I don't yet have all the details (ie, is the IP/hostname changing or not) but in an effort to do some pre-emptive housecleaning and change the 'serverName' on one of the indexers in advance to go from FQDN to just the hostname, I got CM complaints that it couldn't rejoin the cluster due to the GUID belonging to another indexer.
01-16-2024 13:43:03.307 +0000 ERROR ClusterMasterPeerHandler [25028 TcpChannelThread] - Cannot add peer=X.X.X.X mgmtport=8089 (reason: Peer with guid=<GUID> is already registered and UP).
This error feels a little bit like a chicken/egg situation. Essentially I just had put the CM into maintenance-mode, stopped the peer, updated serverName in server.conf and started it back up. Perhaps I should have used 'splunk offline' vs 'splunk stop' here?

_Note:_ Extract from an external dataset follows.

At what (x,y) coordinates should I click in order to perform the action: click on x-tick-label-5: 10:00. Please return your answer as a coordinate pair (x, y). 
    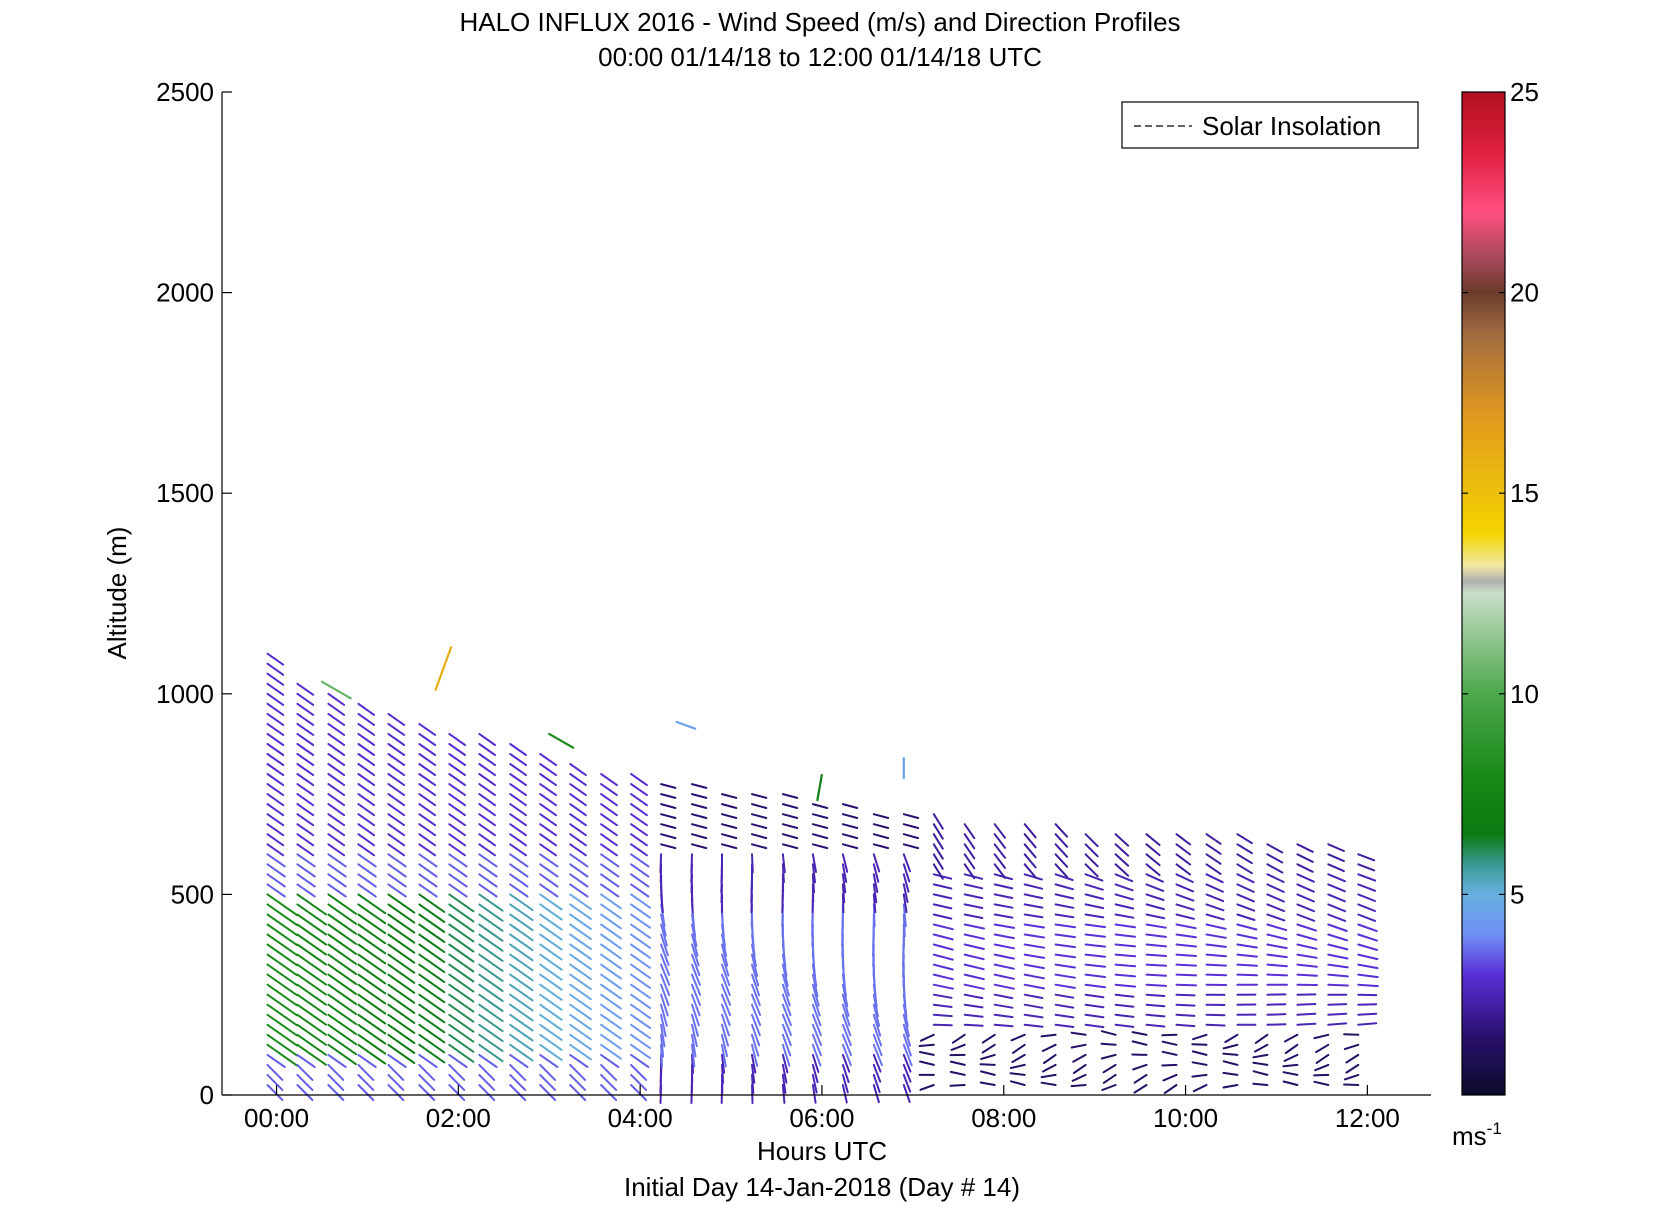
    Looking at the image, I should click on (1186, 1118).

This has me thinking the operation we're about to undertake is a fairly complex one. I haven't been able to find any relatively recent posts about doing something similar aside from a 2016 blog post that makes no mention of GUID and presume it was referring to stand-alone indexers vs clustered. Changing the GUID is presumably a non-starter due to the existing buckets all referencing it in their names...
Long story short, I'm looking for an order of operations and some dos/donts for an undertaking like this.